La pandémie de coronavirus avait provoqué un arrêt des usines, nettoyant le pays, mais la reprise du travail a provoqué son retour, d’autant plus vite que les industriels tentent de rattraper le temps perdu.

Les niveaux de polluants toxiques dans l’air étaient plus élevés en avril qu’à la même période en 2019, selon des données publiées le 8 mai par Greenpeace Chine.

«Ce qui est frappant c’est la vitesse avec laquelle le niveau de pollution est remonté après la forte chute enregistrée au cours du premier trimestre», a expliqué Li Shuo, expert-climat de l’ONG, à l’Agence France Presse.

Des images satellites publiées par la NASA et l’Agence spatiale européenne ont montré que les niveaux d’émission de nitrogène dioxyde dans les grandes villes de l’Est et du Centre, où sont situées de nombreuses usines chimiques, des aciéries et cimenteries, étaient en baisse de 30% au cours des deux premiers mois de l’année 2020.

Le niveau de ce polluant était repassé en avril à 25,4 par mètre-cube d’air en avril, contre 24,6 en avril de l’an dernier. Selon l’OMS, la pollution de l’air chronique réduit l’espérance de vie des Chinois de plus de quatre ans.

Une reprise vigoureuse de la production industrielle et des conditions météo défavorables ont influé sur le mauvais chiffre d’avril, a précisé Li Shuo.
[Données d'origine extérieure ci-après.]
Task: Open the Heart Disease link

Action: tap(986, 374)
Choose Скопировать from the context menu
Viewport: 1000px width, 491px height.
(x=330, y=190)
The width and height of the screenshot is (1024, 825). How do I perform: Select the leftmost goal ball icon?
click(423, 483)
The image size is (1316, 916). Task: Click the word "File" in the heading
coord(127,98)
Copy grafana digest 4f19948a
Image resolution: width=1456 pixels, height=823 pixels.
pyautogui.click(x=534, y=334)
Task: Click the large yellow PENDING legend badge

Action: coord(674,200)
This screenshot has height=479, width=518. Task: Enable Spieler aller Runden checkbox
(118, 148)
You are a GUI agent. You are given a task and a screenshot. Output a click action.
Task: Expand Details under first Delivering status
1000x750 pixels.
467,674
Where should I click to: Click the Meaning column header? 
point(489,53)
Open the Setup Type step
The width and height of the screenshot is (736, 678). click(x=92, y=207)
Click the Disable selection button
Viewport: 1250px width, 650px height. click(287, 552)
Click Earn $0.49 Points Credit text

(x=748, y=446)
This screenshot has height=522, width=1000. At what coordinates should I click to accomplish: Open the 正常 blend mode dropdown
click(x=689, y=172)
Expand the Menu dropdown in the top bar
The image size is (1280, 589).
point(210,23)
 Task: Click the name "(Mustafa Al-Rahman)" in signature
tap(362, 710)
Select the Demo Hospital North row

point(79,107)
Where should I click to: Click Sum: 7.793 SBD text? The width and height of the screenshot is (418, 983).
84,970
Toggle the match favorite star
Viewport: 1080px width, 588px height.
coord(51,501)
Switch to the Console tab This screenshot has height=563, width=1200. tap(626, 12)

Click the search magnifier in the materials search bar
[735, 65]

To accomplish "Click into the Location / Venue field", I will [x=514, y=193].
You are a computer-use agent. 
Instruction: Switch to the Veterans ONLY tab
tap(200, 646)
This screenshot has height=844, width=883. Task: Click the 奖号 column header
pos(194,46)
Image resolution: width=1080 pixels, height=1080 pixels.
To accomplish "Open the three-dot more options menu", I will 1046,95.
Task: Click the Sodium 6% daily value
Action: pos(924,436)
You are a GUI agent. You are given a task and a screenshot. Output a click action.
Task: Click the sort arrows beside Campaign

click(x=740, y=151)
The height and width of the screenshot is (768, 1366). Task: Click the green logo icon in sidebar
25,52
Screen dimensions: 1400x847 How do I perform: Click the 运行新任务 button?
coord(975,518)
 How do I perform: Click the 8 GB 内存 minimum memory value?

La production d’électricité, essentiellement produite au charbon, a notamment augmenté de 1,2% en avril 2020, a-t-il précisé.

De son côté, le ministère de l’Industrie a indiqué que des responsables locaux de la province de Fujian, qui compte de nombreuses usines textiles et des équipementiers électroniques, n’ont pas fait appliquer les limitations d’émissions et ont même accepté pour cela des pots-de-vins de certaines sociétés.

Certains gros pollueurs ont même été pris en flagrant délit de fausses déclarations sur le système de déclaration en ligne mis en place par le gouvernement, a précisé le ministère.